The task: Everything before the line containing "Image resolution: width=900" stays out; print that line and all lines below it through the last, exactly.

>>>>

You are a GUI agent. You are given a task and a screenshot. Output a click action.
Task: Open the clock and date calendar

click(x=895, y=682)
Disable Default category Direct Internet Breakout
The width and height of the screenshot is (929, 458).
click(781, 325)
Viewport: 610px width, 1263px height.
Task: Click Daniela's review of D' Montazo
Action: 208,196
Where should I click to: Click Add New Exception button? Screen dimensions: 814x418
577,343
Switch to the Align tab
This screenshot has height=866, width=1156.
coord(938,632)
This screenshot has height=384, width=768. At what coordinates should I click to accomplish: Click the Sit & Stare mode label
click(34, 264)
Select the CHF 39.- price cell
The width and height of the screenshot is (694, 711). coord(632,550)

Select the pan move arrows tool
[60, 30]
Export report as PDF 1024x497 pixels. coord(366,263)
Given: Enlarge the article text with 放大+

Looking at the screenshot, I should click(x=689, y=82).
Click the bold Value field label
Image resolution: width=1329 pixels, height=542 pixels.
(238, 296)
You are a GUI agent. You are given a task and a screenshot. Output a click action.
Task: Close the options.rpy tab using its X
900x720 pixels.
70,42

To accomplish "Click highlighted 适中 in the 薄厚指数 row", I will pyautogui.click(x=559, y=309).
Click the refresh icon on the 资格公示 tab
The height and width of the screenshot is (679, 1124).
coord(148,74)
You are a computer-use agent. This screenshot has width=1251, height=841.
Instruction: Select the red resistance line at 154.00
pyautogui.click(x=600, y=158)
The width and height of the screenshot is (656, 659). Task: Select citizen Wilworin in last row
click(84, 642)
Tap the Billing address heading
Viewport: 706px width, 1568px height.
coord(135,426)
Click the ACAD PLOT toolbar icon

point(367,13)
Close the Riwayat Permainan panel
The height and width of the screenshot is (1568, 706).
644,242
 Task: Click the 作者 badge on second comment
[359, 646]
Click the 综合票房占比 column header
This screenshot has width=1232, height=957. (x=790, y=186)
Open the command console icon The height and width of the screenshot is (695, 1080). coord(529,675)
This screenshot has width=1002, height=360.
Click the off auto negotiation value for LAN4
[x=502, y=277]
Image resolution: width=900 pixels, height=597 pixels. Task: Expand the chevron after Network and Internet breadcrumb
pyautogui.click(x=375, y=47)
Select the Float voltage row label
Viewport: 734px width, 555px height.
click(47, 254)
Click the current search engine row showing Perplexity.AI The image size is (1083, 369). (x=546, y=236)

<<<<

Finished exercise:
Image resolution: width=900 pixels, height=597 pixels. Task: Expand the chevron after Network and Internet breadcrumb
pyautogui.click(x=375, y=47)
Select the Float voltage row label
Viewport: 734px width, 555px height.
click(47, 254)
Click the current search engine row showing Perplexity.AI The image size is (1083, 369). (x=546, y=236)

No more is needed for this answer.